About Karnalyte Resources Inc.

 Karnalyte Resources Inc. is an advanced fertilizer development company focused on two products to be developed in Saskatchewan: potash and nitrogen.  Karnalyte owns the construction ready Wynyard Potash Project, with planned Phase 1 production of 625,000 tonnes per year of high grade granular potash, and two following phases taking total production up to 2.125 million tonnes per year.  Karnalyte is also pursuing the Proteos Nitrogen Project, which is a proposed nitrogen fertilizer plant with a nameplate production capacity of approximately 700 metric tonnes per day ammonia and approximately 1,200 metric tonnes per day urea, and a target customer market of proximate independent fertilizer wholesalers in Saskatchewan.


The Company has engaged the services of D.F. King, a division of AST Investor Services Inc. (Canada), as its proxy solicitation and information agent.  Engaging a proxy solicitor is very common for publicly traded – companies as it helps facilitate shareholder engagement in the governance of the company. Initiating a targeted shareholder engagement effort supports shareholder democracy by ensuring that all shareholders, despite the size of their holdings, receive timely, current, and comprehensive information about the Company and the matters to be voted on at its shareholder meetings. D.F. King has been engaged at an anticipated cost of $125,000 consisting of a base fee of $50,000 and an additional fee of $35,000, if management’s nominees are elected and each of the resolutions recommended by management is passed, and a further $40,000, based on the number of votes cast in favour of, or withheld from voting for, each of management’s nominees. The total potential cost will be borne by the Company.

Forward-Looking Statements

Certain information included in this press release is forward-looking, within the meaning of applicable Canadian securities laws. Forward-looking information is often, but not always, identified by the use of words such as “anticipate”, “believe”, “could”, “estimate”, “expect”, “plan”, “intend”, “forecast”, “future”, “guidance”, “may”, “predict”, “project”, “should”, “strategy”, “target”, “will” or similar words or phrases suggesting future outcomes or language suggesting an outlook.

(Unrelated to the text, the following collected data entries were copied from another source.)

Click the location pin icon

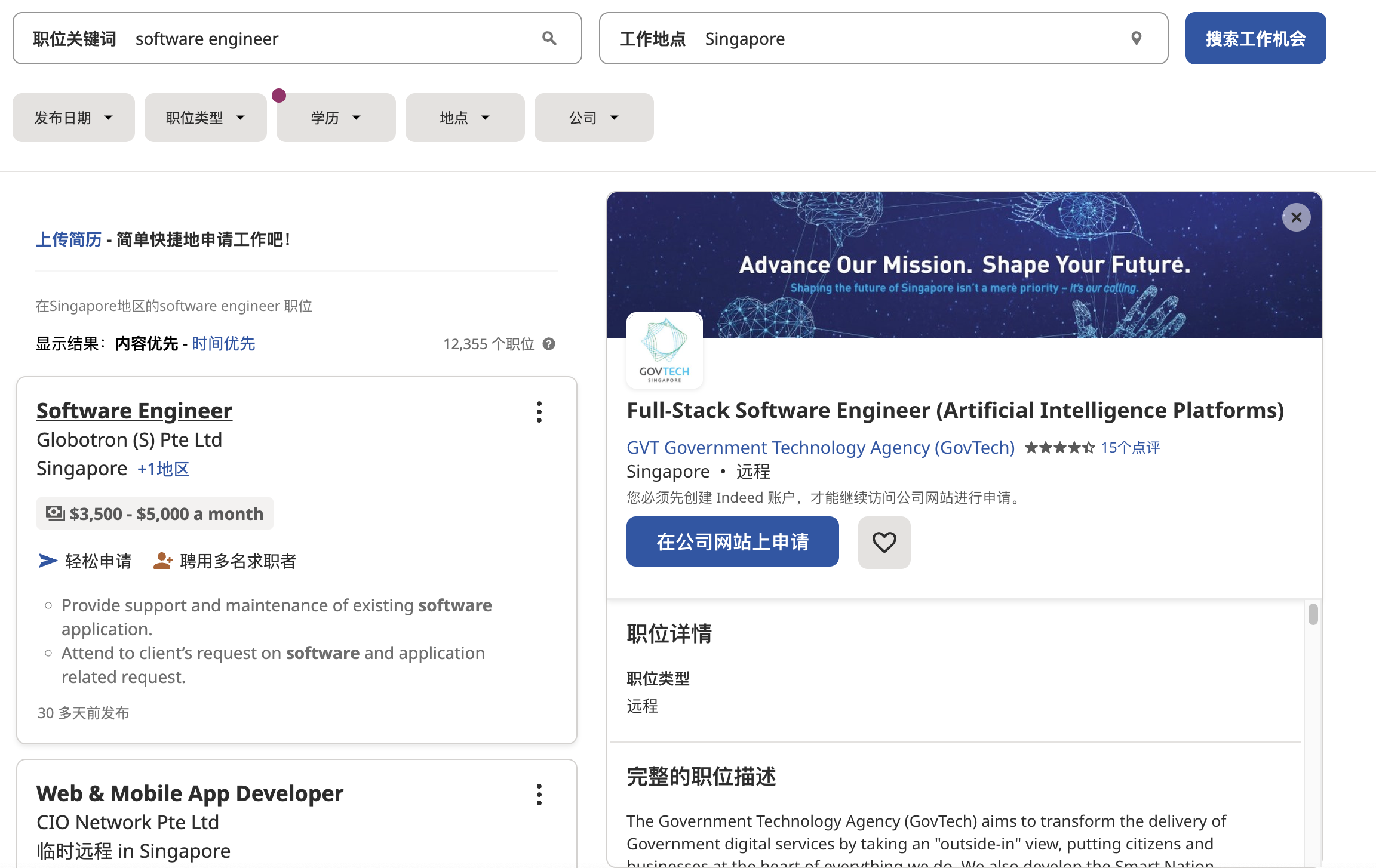(x=1136, y=39)
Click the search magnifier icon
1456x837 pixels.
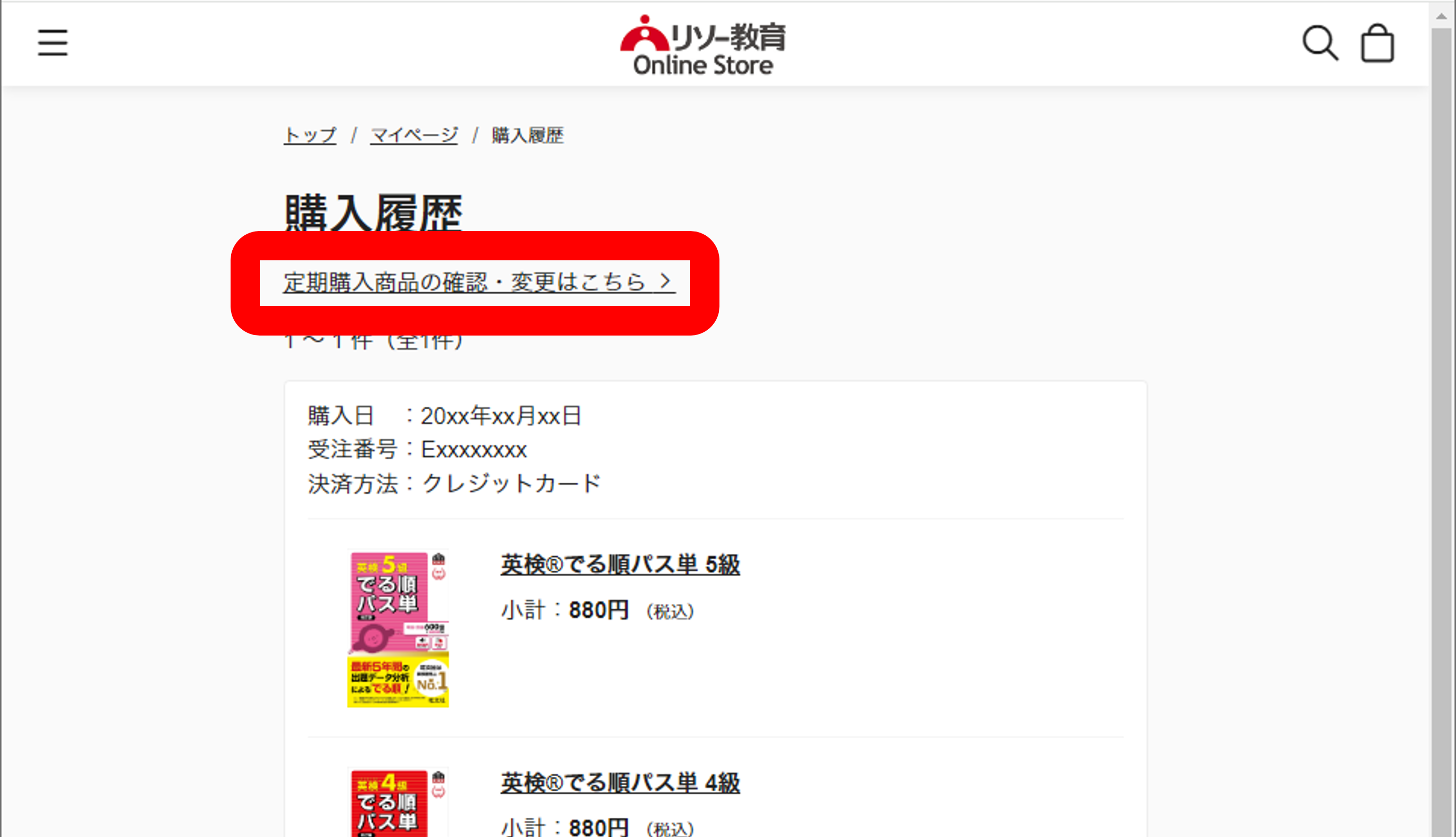pos(1319,43)
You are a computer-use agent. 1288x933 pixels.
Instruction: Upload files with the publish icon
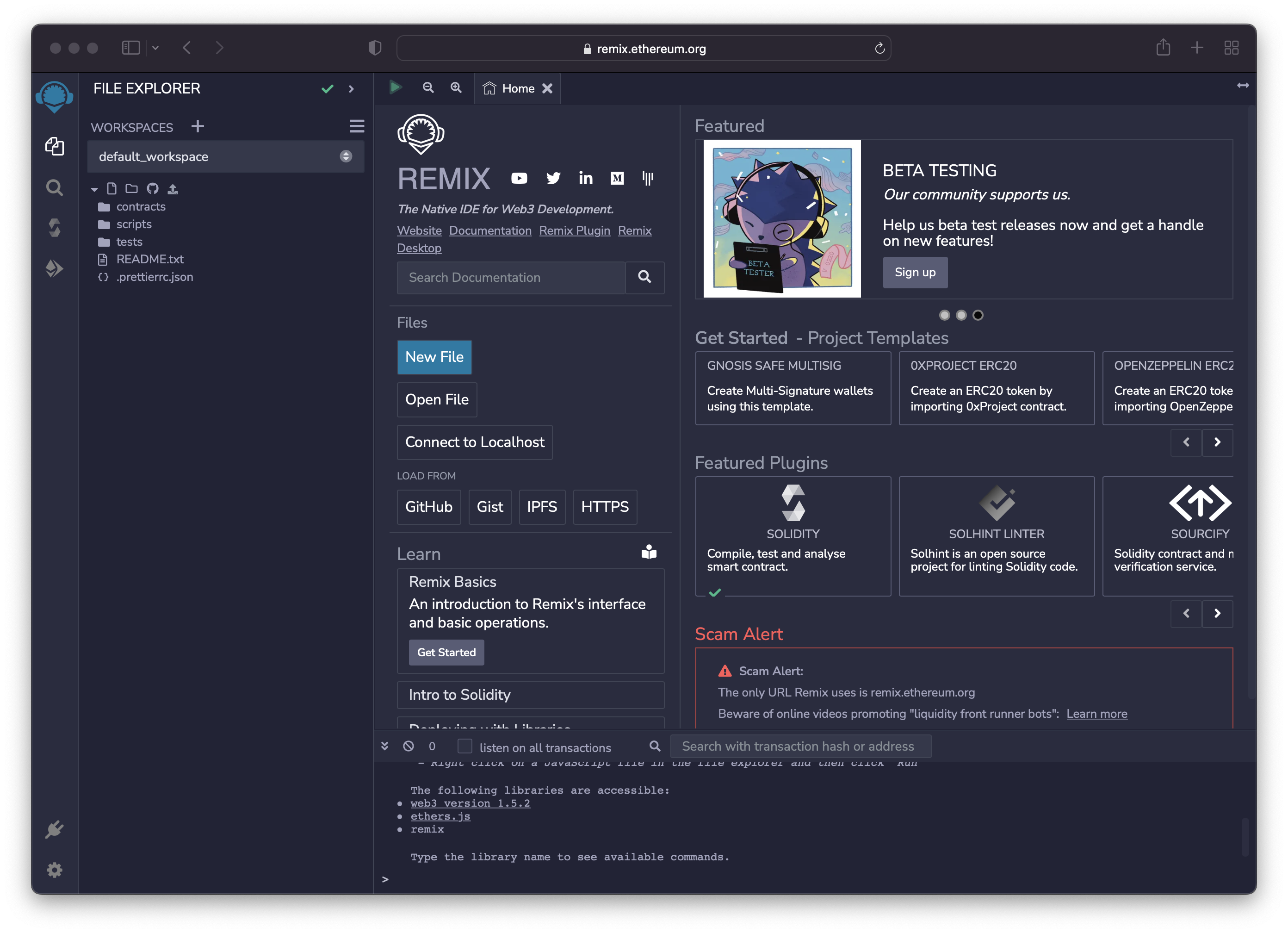[173, 189]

The forward-looking statements contained in this press release are based on certain key expectations and assumptions made by Karnalyte, including, without limitation, assumptions as to: projected economics for the Company’s planned potash production facility, the confirmation in a independent feasibility study of Karnalyte’s assumptions regarding the technical and economic viability of the Proteos Nitrogen Project, the ability of Karnalyte to obtain financing on terms favourable to the Company, and the ability of Karnalyte to receive, in a timely manner, the necessary approvals from the Company’s board of directors, shareholders, regulatory authorities, and other third parties.

Karnalyte believes the expectations and assumptions upon which the forward-looking information is based are reasonable. However, no assurance can be given that these assumptions and expectations will prove to be correct. Accordingly, readers should not place undue reliance on the forward-looking statements and information contained in this press release. Without limiting the generality of the foregoing, readers are cautioned that the Company has not received a feasibility study prepared by a third party with respect to the Proteos Nitrogen Project.

Actual results may vary from the forward-looking information presented in this press release, and such variations could be material. Risk factors and uncertainties could cause actual results to vary from the forward-looking information in this press release. Additional information on forward-looking statements and other factors that could affect Karnalyte’s operations and financial results are included in documents on file with Canadian securities regulatory authorities and may be accessed through the Company’s profile on the SEDAR website (www.sedar.com).

These forward-looking statements are made as of the date hereof and are expressly qualified in their entirety by this cautionary statement. Subject to applicable securities laws, the Company assumes no obligation to update or revise them to reflect new events or circumstances.